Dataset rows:
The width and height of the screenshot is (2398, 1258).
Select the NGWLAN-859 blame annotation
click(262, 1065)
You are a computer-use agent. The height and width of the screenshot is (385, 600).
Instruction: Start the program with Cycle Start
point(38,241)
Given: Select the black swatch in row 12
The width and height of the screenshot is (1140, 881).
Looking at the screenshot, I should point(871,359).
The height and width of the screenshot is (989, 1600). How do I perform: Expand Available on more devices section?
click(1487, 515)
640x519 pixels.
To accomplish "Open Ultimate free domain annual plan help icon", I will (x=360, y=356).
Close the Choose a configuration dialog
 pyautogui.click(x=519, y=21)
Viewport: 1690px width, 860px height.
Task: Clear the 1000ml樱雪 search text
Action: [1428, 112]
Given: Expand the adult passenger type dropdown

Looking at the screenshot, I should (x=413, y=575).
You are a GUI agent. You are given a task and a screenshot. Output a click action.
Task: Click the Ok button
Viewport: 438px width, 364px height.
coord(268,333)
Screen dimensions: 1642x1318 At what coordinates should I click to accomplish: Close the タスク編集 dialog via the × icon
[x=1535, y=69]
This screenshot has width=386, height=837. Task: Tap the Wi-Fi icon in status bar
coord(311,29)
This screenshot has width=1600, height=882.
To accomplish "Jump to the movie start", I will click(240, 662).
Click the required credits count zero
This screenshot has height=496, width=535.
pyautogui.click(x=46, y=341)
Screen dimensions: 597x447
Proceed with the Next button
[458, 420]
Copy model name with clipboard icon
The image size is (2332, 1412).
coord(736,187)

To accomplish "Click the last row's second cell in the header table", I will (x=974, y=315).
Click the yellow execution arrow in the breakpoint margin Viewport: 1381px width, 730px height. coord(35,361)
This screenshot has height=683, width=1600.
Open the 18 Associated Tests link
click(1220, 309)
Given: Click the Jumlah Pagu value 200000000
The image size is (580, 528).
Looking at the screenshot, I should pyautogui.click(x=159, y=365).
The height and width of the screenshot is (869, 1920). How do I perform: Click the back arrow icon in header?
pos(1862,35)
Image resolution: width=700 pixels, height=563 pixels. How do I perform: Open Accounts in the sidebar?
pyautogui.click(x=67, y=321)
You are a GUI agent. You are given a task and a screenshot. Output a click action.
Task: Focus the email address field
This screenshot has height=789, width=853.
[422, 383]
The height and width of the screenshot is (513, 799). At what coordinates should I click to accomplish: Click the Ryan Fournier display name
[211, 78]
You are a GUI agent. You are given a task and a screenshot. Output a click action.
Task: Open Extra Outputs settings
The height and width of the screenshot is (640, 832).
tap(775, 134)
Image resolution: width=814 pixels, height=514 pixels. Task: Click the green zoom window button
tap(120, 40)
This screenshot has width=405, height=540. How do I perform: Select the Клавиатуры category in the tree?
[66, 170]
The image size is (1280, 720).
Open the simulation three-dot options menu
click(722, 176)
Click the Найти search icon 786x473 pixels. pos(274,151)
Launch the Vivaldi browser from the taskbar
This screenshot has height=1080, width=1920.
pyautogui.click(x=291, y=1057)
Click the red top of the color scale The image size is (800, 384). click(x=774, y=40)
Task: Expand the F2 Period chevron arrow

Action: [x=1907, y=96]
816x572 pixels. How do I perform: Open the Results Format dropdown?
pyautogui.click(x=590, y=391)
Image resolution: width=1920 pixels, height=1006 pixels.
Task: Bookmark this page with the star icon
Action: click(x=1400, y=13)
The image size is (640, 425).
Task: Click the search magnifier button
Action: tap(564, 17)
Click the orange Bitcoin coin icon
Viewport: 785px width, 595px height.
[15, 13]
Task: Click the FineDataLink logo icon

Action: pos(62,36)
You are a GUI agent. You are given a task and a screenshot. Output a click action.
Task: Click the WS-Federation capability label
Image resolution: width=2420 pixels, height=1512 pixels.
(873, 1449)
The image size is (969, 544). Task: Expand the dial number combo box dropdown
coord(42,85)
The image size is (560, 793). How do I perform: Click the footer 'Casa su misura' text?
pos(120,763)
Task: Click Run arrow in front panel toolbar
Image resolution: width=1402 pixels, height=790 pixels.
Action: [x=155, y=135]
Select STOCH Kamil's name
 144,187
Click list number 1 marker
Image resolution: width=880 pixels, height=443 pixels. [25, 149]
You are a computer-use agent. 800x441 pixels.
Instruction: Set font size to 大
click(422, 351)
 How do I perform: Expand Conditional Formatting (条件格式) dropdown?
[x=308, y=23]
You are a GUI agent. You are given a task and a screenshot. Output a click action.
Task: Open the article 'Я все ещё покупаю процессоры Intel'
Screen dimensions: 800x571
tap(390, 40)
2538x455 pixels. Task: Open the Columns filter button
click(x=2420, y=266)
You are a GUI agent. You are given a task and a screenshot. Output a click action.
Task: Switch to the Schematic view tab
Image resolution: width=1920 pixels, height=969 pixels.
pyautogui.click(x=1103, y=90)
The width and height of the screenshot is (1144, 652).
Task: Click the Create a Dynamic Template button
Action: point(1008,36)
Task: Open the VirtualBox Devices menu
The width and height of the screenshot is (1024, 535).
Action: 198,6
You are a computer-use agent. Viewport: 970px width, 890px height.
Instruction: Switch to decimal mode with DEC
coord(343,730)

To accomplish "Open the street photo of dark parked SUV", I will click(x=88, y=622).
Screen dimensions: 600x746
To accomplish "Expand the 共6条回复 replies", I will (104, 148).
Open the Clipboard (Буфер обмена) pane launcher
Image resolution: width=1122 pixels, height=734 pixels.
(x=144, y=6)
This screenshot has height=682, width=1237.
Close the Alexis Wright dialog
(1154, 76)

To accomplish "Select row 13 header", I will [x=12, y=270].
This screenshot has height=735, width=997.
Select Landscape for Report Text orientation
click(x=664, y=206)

◆ **Required work**
Reproduce the records above, changing every "Screen dimensions" to "Display size" and leaving all else unchanged.

◆ **The response**
The width and height of the screenshot is (2398, 1258).
Select the NGWLAN-859 blame annotation
click(262, 1065)
You are a computer-use agent. The height and width of the screenshot is (385, 600).
Instruction: Start the program with Cycle Start
point(38,241)
Given: Select the black swatch in row 12
The width and height of the screenshot is (1140, 881).
Looking at the screenshot, I should point(871,359).
The height and width of the screenshot is (989, 1600). How do I perform: Expand Available on more devices section?
click(1487, 515)
640x519 pixels.
To accomplish "Open Ultimate free domain annual plan help icon", I will (x=360, y=356).
Close the Choose a configuration dialog
 pyautogui.click(x=519, y=21)
Viewport: 1690px width, 860px height.
Task: Clear the 1000ml樱雪 search text
Action: [1428, 112]
Given: Expand the adult passenger type dropdown

Looking at the screenshot, I should (x=413, y=575).
You are a GUI agent. You are given a task and a screenshot. Output a click action.
Task: Click the Ok button
Viewport: 438px width, 364px height.
coord(268,333)
Display size: 1642x1318 At what coordinates should I click to accomplish: Close the タスク編集 dialog via the × icon
[x=1535, y=69]
This screenshot has width=386, height=837. Task: Tap the Wi-Fi icon in status bar
coord(311,29)
This screenshot has width=1600, height=882.
To accomplish "Jump to the movie start", I will click(240, 662).
Click the required credits count zero
This screenshot has height=496, width=535.
pyautogui.click(x=46, y=341)
Display size: 597x447
Proceed with the Next button
[458, 420]
Copy model name with clipboard icon
The image size is (2332, 1412).
coord(736,187)

To accomplish "Click the last row's second cell in the header table", I will (x=974, y=315).
Click the yellow execution arrow in the breakpoint margin Viewport: 1381px width, 730px height. coord(35,361)
This screenshot has height=683, width=1600.
Open the 18 Associated Tests link
click(1220, 309)
Given: Click the Jumlah Pagu value 200000000
The image size is (580, 528).
Looking at the screenshot, I should pyautogui.click(x=159, y=365).
The height and width of the screenshot is (869, 1920). How do I perform: Click the back arrow icon in header?
pos(1862,35)
Image resolution: width=700 pixels, height=563 pixels. How do I perform: Open Accounts in the sidebar?
pyautogui.click(x=67, y=321)
You are a GUI agent. You are given a task and a screenshot. Output a click action.
Task: Focus the email address field
This screenshot has height=789, width=853.
[422, 383]
The height and width of the screenshot is (513, 799). At what coordinates should I click to accomplish: Click the Ryan Fournier display name
[211, 78]
You are a GUI agent. You are given a task and a screenshot. Output a click action.
Task: Open Extra Outputs settings
The height and width of the screenshot is (640, 832).
tap(775, 134)
Image resolution: width=814 pixels, height=514 pixels. Task: Click the green zoom window button
tap(120, 40)
This screenshot has width=405, height=540. How do I perform: Select the Клавиатуры category in the tree?
[66, 170]
The image size is (1280, 720).
Open the simulation three-dot options menu
click(722, 176)
Click the Найти search icon 786x473 pixels. pos(274,151)
Launch the Vivaldi browser from the taskbar
This screenshot has height=1080, width=1920.
pyautogui.click(x=291, y=1057)
Click the red top of the color scale The image size is (800, 384). click(x=774, y=40)
Task: Expand the F2 Period chevron arrow

Action: [x=1907, y=96]
816x572 pixels. How do I perform: Open the Results Format dropdown?
pyautogui.click(x=590, y=391)
Image resolution: width=1920 pixels, height=1006 pixels.
Task: Bookmark this page with the star icon
Action: click(x=1400, y=13)
The image size is (640, 425).
Task: Click the search magnifier button
Action: tap(564, 17)
Click the orange Bitcoin coin icon
Viewport: 785px width, 595px height.
[15, 13]
Task: Click the FineDataLink logo icon

Action: pos(62,36)
You are a GUI agent. You are given a task and a screenshot. Output a click action.
Task: Click the WS-Federation capability label
Image resolution: width=2420 pixels, height=1512 pixels.
(873, 1449)
The image size is (969, 544). Task: Expand the dial number combo box dropdown
coord(42,85)
The image size is (560, 793). How do I perform: Click the footer 'Casa su misura' text?
pos(120,763)
Task: Click Run arrow in front panel toolbar
Image resolution: width=1402 pixels, height=790 pixels.
Action: [x=155, y=135]
Select STOCH Kamil's name
 144,187
Click list number 1 marker
Image resolution: width=880 pixels, height=443 pixels. [25, 149]
You are a computer-use agent. 800x441 pixels.
Instruction: Set font size to 大
click(422, 351)
 How do I perform: Expand Conditional Formatting (条件格式) dropdown?
[x=308, y=23]
You are a GUI agent. You are given a task and a screenshot. Output a click action.
Task: Open the article 'Я все ещё покупаю процессоры Intel'
Display size: 800x571
tap(390, 40)
2538x455 pixels. Task: Open the Columns filter button
click(x=2420, y=266)
You are a GUI agent. You are given a task and a screenshot. Output a click action.
Task: Switch to the Schematic view tab
Image resolution: width=1920 pixels, height=969 pixels.
pyautogui.click(x=1103, y=90)
The width and height of the screenshot is (1144, 652).
Task: Click the Create a Dynamic Template button
Action: point(1008,36)
Task: Open the VirtualBox Devices menu
The width and height of the screenshot is (1024, 535).
Action: 198,6
You are a computer-use agent. Viewport: 970px width, 890px height.
Instruction: Switch to decimal mode with DEC
coord(343,730)

To accomplish "Open the street photo of dark parked SUV", I will click(x=88, y=622).
Display size: 600x746
To accomplish "Expand the 共6条回复 replies", I will (104, 148).
Open the Clipboard (Буфер обмена) pane launcher
Image resolution: width=1122 pixels, height=734 pixels.
(x=144, y=6)
This screenshot has height=682, width=1237.
Close the Alexis Wright dialog
(1154, 76)

To accomplish "Select row 13 header", I will [x=12, y=270].
This screenshot has height=735, width=997.
Select Landscape for Report Text orientation
click(x=664, y=206)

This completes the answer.